Energy-Efficient Routing in Wireless Networks in the Presence of Jamming

The effectiveness and the simple implementation of physical layer jammers make them an essential threat for wireless networks. In a multihop wireless network, where jammers can interfere with the transmission of user messages at intermediate nodes along the path, one can employ jamming oblivious routing and then employ physical-layer techniques (e.g., spread spectrum) to suppress jamming. However, whereas these approaches can provide significant gains, the residual jamming can still severely limit system performance. This motivates the consideration of routing approaches that account for the differences in the jamming environment between different paths. First, we take a straightforward approach where an equal outage probability is allocated to each link along a path and develop a minimum energy routing solution. Next, we demonstrate the shortcomings of this approach and then consider the joint problem of outage allocation and routing by employing an approximation to the link outage probability. This yields an efficient and effective routing algorithm that only requires knowledge of the measured jamming at each node. Numerical results demonstrate that the amount of energy saved by the proposed methods with respect to a standard minimum energy routing algorithm, especially for parameters appropriate for terrestrial wireless networks, is substantial.

Jamming Based on an Ephemeral Key to Obtain Everlasting Security in Wireless Environments

Secure communication over a wiretap channel is considered in the disadvantaged wireless environment, where the eavesdropper channel is (possibly much) better than the main channel. We present a method to exploit inherent vulnerabilities of the eavesdroppers receiver to obtain everlasting secrecy. Based on an ephemeral cryptographic key pre-shared between the transmitter Alice and the intended recipient Bob, a random jamming signal is added to each symbol. Bob can subtract the jamming signal before recording the signal, while the eavesdropper Eve is forced to perform these non-commutative operations in the opposite order. Thus, information-theoretic secrecy can be obtained, hence achieving the goal of converting the vulnerable “cheap” cryptographic secret key bits into “valuable” information-theoretic (i.e., everlasting) secure bits. We evaluate the achievable secrecy rates for different settings, and show that, even when the eavesdropper has perfect access to the output of the transmitter (albeit through an imperfect analog-to-digital converter), the method can still achieve a positive secrecy rate. Next we consider a wideband system, where Alice and Bob perform frequency hopping in addition to adding the random jamming to the signal, and we show the utility of such an approach even in the face of substantial eavesdropper hardware capabilities.
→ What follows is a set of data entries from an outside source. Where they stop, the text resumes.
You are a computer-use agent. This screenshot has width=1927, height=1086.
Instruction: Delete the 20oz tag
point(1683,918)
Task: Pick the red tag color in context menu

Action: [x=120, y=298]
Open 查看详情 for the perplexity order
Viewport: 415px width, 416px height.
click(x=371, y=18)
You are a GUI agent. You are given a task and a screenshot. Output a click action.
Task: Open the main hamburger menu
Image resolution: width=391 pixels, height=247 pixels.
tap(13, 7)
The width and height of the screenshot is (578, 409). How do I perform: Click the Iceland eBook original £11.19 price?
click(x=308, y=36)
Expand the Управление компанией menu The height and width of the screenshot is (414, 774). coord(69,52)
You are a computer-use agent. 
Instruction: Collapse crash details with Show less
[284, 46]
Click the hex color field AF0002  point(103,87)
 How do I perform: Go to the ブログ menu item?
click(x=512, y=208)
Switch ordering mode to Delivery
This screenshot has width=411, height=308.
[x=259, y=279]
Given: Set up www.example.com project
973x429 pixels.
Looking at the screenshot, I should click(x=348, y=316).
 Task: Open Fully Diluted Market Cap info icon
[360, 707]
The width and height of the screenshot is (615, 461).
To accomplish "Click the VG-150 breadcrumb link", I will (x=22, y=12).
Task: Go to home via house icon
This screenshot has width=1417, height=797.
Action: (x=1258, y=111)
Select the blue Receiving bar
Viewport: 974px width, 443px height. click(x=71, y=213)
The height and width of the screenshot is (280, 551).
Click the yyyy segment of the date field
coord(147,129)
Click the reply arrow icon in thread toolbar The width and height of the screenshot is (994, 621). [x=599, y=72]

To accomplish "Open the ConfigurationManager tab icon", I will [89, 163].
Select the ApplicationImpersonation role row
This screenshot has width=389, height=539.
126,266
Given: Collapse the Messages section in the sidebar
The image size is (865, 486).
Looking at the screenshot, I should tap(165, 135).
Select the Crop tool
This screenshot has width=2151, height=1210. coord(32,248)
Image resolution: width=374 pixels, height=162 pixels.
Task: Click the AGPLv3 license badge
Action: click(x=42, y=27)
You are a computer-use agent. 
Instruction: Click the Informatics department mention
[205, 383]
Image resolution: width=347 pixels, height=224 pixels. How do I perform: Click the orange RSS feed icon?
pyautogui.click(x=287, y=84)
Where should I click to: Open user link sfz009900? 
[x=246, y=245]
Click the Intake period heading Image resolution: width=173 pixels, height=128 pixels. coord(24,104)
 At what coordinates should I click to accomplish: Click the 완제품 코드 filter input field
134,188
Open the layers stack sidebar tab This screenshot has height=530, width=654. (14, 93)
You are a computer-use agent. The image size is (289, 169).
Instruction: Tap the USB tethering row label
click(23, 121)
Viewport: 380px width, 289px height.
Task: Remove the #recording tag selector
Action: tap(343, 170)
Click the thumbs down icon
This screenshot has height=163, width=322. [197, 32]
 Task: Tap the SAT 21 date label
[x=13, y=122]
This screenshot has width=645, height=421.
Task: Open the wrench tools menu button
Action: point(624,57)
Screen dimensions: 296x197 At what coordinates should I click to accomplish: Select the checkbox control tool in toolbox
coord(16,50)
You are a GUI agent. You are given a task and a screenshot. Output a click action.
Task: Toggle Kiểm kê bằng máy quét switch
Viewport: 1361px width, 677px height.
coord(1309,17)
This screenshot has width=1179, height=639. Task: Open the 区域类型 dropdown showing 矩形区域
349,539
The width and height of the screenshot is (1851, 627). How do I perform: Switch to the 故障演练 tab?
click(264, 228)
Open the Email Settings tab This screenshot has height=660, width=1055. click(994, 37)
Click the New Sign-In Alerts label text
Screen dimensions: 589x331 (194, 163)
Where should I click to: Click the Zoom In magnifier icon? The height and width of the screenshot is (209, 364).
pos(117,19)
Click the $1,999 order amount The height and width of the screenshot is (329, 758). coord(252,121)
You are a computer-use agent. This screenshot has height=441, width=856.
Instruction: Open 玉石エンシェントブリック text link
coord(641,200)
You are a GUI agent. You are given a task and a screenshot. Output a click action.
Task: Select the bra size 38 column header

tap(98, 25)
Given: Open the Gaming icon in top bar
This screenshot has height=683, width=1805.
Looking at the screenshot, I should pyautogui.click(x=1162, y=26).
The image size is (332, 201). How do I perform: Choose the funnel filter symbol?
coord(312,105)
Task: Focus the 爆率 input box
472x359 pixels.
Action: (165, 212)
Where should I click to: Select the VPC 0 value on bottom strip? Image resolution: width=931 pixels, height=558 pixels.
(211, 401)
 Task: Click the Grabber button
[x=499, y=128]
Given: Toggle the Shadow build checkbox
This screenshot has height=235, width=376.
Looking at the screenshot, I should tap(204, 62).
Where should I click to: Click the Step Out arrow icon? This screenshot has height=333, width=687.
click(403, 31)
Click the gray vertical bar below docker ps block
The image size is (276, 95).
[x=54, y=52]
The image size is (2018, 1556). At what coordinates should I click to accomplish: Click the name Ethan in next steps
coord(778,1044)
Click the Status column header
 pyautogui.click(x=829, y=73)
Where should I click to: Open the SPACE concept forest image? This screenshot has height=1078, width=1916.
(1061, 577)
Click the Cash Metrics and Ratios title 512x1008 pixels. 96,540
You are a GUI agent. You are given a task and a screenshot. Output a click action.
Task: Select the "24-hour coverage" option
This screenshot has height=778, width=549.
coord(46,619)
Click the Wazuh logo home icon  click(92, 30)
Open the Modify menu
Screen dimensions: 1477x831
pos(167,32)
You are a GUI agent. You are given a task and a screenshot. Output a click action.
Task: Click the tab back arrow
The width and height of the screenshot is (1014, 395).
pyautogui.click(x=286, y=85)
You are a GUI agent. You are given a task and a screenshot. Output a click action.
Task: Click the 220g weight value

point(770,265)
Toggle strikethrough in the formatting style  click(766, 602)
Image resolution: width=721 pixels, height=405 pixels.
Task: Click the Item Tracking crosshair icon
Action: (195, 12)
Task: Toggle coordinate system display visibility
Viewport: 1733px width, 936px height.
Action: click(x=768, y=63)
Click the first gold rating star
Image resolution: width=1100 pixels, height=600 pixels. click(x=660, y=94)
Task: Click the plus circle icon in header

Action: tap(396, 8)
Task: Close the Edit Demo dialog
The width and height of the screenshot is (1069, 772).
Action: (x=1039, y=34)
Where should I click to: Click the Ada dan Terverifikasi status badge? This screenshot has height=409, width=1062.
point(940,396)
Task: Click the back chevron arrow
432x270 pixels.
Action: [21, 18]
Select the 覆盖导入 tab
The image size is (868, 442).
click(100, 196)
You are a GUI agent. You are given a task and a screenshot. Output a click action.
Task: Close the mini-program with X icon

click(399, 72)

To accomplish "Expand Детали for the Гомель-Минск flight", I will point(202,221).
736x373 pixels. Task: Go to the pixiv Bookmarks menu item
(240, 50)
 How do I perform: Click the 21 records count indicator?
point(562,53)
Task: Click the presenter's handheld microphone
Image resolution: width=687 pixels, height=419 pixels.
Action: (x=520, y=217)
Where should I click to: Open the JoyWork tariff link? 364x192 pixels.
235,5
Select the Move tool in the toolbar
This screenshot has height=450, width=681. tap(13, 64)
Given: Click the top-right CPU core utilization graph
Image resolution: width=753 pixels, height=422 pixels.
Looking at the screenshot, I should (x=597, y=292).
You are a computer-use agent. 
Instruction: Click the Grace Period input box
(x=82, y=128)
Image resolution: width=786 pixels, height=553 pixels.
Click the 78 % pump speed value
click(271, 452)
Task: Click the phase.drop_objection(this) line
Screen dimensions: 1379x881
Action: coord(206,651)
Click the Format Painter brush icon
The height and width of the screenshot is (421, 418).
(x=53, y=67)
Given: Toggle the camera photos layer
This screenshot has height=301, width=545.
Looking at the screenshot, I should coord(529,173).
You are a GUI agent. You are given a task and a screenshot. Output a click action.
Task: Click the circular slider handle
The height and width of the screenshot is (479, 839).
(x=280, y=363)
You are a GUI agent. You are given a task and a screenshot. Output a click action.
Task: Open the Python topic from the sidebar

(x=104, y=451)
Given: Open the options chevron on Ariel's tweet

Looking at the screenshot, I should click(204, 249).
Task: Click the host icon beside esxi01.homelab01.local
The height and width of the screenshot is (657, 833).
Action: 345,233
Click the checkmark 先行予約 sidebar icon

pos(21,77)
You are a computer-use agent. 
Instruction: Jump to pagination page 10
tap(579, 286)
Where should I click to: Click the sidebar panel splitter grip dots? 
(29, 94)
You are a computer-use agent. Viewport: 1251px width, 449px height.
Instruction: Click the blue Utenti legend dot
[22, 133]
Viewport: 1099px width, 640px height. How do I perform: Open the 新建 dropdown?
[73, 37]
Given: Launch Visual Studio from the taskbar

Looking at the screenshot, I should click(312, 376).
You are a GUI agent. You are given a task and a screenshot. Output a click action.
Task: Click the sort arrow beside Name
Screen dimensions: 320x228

Energy-Efficient Secrecy in Wireless Networks Based on Random Jamming

This paper considers secure energy-efficient routing in the presence of multiple passive eavesdroppers. Previous work in this area has considered secure routing assuming probabilistic or exact knowledge of the location and channel-state-information (CSI) of each eavesdropper. In wireless networks, however, the locations and CSIs of passive eavesdroppers are not known, making it challenging to guarantee secrecy for any routing algorithm. We develop an efficient (in terms of energy consumption and computational complexity) routing algorithm that does not rely on any information about the locations and CSIs of the eavesdroppers. Our algorithm guarantees secrecy even in disadvantaged wireless environments, where multiple eavesdroppers try to eavesdrop each message, are equipped with directional antennas, or can get arbitrarily close to the transmitter. The key is to employ additive random jamming to exploit inherent non-idealities of the eavesdropper’s receiver, which makes the eavesdroppers incapable of recording the messages. We have simulated our proposed algorithm and compared it with the existing secrecy routing algorithms in both single-hop and multi-hop networks. Our results indicate that when the uncertainty in the locations of eavesdroppers is high and/or in disadvantaged wireless environments, our algorithm outperforms existing algorithms in terms of energy consumption and secrecy.